Repeat each entry in full, exactly.
★ ★ ★
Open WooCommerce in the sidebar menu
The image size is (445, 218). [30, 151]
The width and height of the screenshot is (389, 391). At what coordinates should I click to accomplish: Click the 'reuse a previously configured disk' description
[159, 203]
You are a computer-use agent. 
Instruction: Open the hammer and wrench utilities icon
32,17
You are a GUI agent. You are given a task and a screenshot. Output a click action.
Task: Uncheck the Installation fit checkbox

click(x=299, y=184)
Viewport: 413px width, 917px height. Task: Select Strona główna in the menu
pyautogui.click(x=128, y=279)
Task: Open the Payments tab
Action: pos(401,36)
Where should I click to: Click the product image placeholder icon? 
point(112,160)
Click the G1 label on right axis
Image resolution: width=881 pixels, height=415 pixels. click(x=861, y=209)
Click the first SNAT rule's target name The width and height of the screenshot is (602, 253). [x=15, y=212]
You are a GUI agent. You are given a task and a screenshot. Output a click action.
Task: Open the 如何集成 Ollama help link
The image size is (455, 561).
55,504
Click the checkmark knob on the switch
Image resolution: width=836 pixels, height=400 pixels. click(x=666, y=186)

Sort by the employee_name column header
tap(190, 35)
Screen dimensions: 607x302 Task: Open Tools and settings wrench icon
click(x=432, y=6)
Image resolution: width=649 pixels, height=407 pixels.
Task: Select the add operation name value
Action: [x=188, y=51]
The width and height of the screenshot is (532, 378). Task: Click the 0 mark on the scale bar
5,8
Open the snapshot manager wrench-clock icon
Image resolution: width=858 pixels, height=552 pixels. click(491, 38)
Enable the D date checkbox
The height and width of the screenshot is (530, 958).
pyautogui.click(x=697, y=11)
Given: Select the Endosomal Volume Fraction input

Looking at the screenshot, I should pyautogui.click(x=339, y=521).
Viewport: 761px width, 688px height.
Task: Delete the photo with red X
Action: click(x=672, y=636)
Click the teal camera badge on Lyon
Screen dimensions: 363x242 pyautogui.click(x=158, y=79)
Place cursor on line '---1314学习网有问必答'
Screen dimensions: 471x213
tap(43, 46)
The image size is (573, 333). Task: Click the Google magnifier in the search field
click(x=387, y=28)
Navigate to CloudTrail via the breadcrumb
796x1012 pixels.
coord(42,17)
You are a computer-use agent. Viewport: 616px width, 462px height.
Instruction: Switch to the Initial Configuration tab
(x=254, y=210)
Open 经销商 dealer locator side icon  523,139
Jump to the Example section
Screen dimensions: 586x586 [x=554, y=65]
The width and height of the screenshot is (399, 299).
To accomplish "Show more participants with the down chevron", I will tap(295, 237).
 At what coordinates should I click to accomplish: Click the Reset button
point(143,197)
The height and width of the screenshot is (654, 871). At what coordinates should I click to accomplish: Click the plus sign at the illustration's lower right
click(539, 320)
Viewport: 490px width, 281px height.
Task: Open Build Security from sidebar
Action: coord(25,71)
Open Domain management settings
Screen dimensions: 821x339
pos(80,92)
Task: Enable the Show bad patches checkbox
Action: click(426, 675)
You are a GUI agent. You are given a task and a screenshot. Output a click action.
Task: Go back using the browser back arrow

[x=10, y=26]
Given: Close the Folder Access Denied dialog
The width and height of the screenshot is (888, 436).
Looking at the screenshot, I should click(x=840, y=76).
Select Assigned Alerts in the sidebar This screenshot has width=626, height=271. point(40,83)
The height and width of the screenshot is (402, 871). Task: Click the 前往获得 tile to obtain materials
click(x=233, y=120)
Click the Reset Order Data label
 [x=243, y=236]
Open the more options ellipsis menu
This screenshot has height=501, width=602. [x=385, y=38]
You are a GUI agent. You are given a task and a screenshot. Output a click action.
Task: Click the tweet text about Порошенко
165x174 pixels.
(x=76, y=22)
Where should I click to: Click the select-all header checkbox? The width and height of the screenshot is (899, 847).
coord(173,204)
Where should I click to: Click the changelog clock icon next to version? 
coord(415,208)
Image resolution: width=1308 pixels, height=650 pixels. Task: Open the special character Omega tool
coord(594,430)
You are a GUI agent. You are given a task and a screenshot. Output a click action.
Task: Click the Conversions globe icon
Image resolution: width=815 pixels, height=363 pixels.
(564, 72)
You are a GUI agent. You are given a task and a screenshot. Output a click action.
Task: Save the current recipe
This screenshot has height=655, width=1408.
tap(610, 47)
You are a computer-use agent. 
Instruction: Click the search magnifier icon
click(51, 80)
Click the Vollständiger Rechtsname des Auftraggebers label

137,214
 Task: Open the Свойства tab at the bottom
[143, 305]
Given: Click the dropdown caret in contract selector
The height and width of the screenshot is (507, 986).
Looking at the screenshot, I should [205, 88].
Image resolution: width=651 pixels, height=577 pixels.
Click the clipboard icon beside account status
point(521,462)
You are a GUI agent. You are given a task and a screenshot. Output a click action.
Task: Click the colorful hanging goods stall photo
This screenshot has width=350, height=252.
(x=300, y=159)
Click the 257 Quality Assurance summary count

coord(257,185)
★ ★ ★
Output for this exercise:
Open WooCommerce in the sidebar menu
The image size is (445, 218). [30, 151]
The width and height of the screenshot is (389, 391). At what coordinates should I click to accomplish: Click the 'reuse a previously configured disk' description
[159, 203]
You are a computer-use agent. 
Instruction: Open the hammer and wrench utilities icon
32,17
You are a GUI agent. You are given a task and a screenshot. Output a click action.
Task: Uncheck the Installation fit checkbox

click(x=299, y=184)
Viewport: 413px width, 917px height. Task: Select Strona główna in the menu
pyautogui.click(x=128, y=279)
Task: Open the Payments tab
Action: pos(401,36)
Where should I click to: Click the product image placeholder icon? 
point(112,160)
Click the G1 label on right axis
Image resolution: width=881 pixels, height=415 pixels. click(x=861, y=209)
Click the first SNAT rule's target name The width and height of the screenshot is (602, 253). [x=15, y=212]
You are a GUI agent. You are given a task and a screenshot. Output a click action.
Task: Open the 如何集成 Ollama help link
The image size is (455, 561).
55,504
Click the checkmark knob on the switch
Image resolution: width=836 pixels, height=400 pixels. click(x=666, y=186)

Sort by the employee_name column header
tap(190, 35)
Screen dimensions: 607x302 Task: Open Tools and settings wrench icon
click(x=432, y=6)
Image resolution: width=649 pixels, height=407 pixels.
Task: Select the add operation name value
Action: [x=188, y=51]
The width and height of the screenshot is (532, 378). Task: Click the 0 mark on the scale bar
5,8
Open the snapshot manager wrench-clock icon
Image resolution: width=858 pixels, height=552 pixels. click(491, 38)
Enable the D date checkbox
The height and width of the screenshot is (530, 958).
pyautogui.click(x=697, y=11)
Given: Select the Endosomal Volume Fraction input

Looking at the screenshot, I should pyautogui.click(x=339, y=521).
Viewport: 761px width, 688px height.
Task: Delete the photo with red X
Action: click(x=672, y=636)
Click the teal camera badge on Lyon
Screen dimensions: 363x242 pyautogui.click(x=158, y=79)
Place cursor on line '---1314学习网有问必答'
Screen dimensions: 471x213
tap(43, 46)
The image size is (573, 333). Task: Click the Google magnifier in the search field
click(x=387, y=28)
Navigate to CloudTrail via the breadcrumb
796x1012 pixels.
coord(42,17)
You are a computer-use agent. Viewport: 616px width, 462px height.
Instruction: Switch to the Initial Configuration tab
(x=254, y=210)
Open 经销商 dealer locator side icon  523,139
Jump to the Example section
Screen dimensions: 586x586 [x=554, y=65]
The width and height of the screenshot is (399, 299).
To accomplish "Show more participants with the down chevron", I will tap(295, 237).
 At what coordinates should I click to accomplish: Click the Reset button
point(143,197)
The height and width of the screenshot is (654, 871). At what coordinates should I click to accomplish: Click the plus sign at the illustration's lower right
click(539, 320)
Viewport: 490px width, 281px height.
Task: Open Build Security from sidebar
Action: coord(25,71)
Open Domain management settings
Screen dimensions: 821x339
pos(80,92)
Task: Enable the Show bad patches checkbox
Action: click(426, 675)
You are a GUI agent. You are given a task and a screenshot. Output a click action.
Task: Go back using the browser back arrow

[x=10, y=26]
Given: Close the Folder Access Denied dialog
The width and height of the screenshot is (888, 436).
Looking at the screenshot, I should click(x=840, y=76).
Select Assigned Alerts in the sidebar This screenshot has width=626, height=271. point(40,83)
The height and width of the screenshot is (402, 871). Task: Click the 前往获得 tile to obtain materials
click(x=233, y=120)
Click the Reset Order Data label
 [x=243, y=236]
Open the more options ellipsis menu
This screenshot has height=501, width=602. [x=385, y=38]
You are a GUI agent. You are given a task and a screenshot. Output a click action.
Task: Click the tweet text about Порошенко
165x174 pixels.
(x=76, y=22)
Where should I click to: Click the select-all header checkbox? The width and height of the screenshot is (899, 847).
coord(173,204)
Where should I click to: Click the changelog clock icon next to version? 
coord(415,208)
Image resolution: width=1308 pixels, height=650 pixels. Task: Open the special character Omega tool
coord(594,430)
You are a GUI agent. You are given a task and a screenshot. Output a click action.
Task: Click the Conversions globe icon
Image resolution: width=815 pixels, height=363 pixels.
(564, 72)
You are a GUI agent. You are given a task and a screenshot. Output a click action.
Task: Save the current recipe
This screenshot has height=655, width=1408.
tap(610, 47)
You are a computer-use agent. 
Instruction: Click the search magnifier icon
click(51, 80)
Click the Vollständiger Rechtsname des Auftraggebers label

137,214
 Task: Open the Свойства tab at the bottom
[143, 305]
Given: Click the dropdown caret in contract selector
The height and width of the screenshot is (507, 986).
Looking at the screenshot, I should [205, 88].
Image resolution: width=651 pixels, height=577 pixels.
Click the clipboard icon beside account status
point(521,462)
You are a GUI agent. You are given a task and a screenshot. Output a click action.
Task: Click the colorful hanging goods stall photo
This screenshot has width=350, height=252.
(x=300, y=159)
Click the 257 Quality Assurance summary count

coord(257,185)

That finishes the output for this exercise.